1927 - April 7 – Bell Telephone Co. transmits an image of Herbert Hoover (then the Secretary of Commerce), which becomes the first successful long distance demonstration of television
TELEVISION SEEING OVER PHONES, SUCCEEDS
Hoover Observed in Gotham As He Talks in Capital
That's Not all - Radio Program is Also Heard While the Performers Are Seen
Years of Research Culminate Thursday
Images of Speakers and Actors Are Thrown on Both Large and Small Screens
NEW YORK, April 7. - (AP) - Television, a scientists' dream ever since the telephone was invented half a century ago, became an actuality today when Secretary of Commerce Herbert Hoover spoke over the telephone in Washington and was seen as well as heard in the Bell Telephone laboratories here.
Not only were Secretary Hoover and a score of others in Washington seen in New York by telephone wire, but a radio program was broadcast over the laboratories' experiment station 3XN at Whippany, N.J., and moving likenesses of the performers as well as the sound of their voices were put on air and transferred to a screen in this city.
Years of Research
Officials of the American Telephone and Telegraph company announced that today's demonstration marked the results of years of research and experimentation and that study would be continued with the purpose of improving television to a higher state of efficiency.

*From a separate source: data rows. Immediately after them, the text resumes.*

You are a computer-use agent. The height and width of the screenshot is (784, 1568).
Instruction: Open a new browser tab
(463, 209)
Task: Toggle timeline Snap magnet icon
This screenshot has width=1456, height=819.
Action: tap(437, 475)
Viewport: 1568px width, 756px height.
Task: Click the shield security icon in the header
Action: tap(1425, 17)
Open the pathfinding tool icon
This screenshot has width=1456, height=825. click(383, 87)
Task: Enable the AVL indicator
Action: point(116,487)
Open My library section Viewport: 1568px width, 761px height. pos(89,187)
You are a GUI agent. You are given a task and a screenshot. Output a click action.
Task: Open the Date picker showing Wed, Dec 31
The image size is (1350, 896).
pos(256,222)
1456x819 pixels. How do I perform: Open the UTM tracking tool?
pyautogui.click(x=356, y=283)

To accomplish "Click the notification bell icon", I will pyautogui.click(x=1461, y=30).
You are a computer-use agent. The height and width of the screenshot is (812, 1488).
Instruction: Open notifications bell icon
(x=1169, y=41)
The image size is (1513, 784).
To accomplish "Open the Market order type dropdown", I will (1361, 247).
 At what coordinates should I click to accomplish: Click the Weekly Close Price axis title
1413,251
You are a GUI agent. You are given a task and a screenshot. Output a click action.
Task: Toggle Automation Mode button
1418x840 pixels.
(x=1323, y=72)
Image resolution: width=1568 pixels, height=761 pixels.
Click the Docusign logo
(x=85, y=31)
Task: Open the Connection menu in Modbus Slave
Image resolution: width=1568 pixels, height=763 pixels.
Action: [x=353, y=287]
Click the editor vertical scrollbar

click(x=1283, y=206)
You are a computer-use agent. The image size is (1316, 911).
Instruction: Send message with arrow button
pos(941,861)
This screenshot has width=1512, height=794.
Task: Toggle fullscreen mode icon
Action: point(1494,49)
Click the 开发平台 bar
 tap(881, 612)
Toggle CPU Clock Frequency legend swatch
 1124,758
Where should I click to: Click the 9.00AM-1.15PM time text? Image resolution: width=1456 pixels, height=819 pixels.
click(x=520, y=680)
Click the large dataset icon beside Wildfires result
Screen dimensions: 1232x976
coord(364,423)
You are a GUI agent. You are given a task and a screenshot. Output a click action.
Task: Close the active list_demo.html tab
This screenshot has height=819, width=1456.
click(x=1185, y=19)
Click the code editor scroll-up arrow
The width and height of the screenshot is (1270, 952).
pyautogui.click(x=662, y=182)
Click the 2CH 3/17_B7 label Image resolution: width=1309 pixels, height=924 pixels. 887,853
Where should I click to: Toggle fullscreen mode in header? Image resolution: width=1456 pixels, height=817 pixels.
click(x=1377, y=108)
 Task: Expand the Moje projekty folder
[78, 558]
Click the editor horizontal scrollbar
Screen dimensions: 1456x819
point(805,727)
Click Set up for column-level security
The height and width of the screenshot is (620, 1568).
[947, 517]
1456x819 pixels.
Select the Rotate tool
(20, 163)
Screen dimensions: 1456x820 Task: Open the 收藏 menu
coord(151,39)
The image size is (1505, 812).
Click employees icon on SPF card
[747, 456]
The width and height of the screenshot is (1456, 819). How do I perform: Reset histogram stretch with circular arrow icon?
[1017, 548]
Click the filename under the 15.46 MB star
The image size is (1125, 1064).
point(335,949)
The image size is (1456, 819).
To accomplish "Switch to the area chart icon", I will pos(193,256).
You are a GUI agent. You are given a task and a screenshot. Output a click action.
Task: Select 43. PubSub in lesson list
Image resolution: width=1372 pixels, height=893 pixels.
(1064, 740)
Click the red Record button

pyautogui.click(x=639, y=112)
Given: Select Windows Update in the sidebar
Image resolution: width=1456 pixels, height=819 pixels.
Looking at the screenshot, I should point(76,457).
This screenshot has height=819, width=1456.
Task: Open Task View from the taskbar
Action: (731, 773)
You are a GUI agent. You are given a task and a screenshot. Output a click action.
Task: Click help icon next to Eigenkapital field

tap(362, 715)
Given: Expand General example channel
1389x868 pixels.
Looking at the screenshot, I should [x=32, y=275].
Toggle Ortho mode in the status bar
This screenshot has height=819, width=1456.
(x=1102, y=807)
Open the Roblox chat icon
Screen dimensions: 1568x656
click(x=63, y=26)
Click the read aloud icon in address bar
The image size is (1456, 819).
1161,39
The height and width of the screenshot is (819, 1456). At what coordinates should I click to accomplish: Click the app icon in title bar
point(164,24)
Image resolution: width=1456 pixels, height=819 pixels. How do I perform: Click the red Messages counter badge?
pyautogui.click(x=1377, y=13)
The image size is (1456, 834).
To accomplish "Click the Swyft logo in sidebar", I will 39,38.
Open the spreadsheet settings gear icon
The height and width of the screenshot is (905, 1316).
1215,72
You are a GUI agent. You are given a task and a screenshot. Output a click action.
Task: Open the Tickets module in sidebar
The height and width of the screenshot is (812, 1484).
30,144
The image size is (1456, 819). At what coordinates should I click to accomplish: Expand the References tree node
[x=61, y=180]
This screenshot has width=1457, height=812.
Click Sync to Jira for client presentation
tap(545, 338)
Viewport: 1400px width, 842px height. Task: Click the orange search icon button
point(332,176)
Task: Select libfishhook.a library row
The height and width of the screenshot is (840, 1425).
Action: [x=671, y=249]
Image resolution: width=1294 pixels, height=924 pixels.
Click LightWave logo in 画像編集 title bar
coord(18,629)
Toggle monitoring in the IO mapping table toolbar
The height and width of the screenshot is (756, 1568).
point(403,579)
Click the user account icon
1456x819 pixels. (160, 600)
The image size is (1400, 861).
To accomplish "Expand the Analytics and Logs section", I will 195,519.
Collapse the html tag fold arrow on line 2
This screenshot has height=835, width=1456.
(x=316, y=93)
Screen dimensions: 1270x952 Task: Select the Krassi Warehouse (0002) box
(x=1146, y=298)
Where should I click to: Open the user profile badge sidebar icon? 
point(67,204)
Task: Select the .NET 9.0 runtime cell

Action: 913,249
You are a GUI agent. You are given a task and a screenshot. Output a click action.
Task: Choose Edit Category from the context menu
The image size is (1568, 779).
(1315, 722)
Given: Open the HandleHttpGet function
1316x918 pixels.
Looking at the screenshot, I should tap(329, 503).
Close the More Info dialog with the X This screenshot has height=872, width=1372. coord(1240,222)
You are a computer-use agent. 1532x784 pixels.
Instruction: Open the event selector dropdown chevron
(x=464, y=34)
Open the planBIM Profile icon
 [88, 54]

They acknowledge that at present the seeming miracle of seeing by wire and wave length was not at a stage where it could be put to such general use as the telephone. The necessary equipment precludes that possibility for some time to come, they said, but this feat of television itself has been accomplished and indications are that "it is likely to have a real place in the world's work of distant communication."
Pictures Are Clear
The images of today's speakers in Washington and Whippany were thrown onto both small and large screens. On the screen designed for the telephone's use solely the pictures were exceedingly clear, easily recognizable as likenesses of the person at the other end of communication.
On the large screen, about one and one-half by three feet, the results were not so clear. Especially was this noticeable when Secretary Hoover's image was transferred from the small screen, on which it showed clearly while he talked with President Walter S. Gifford of the telephone company, to the large screen for the benefit of the half a hundred newspaper men and scientists present at the demonstration.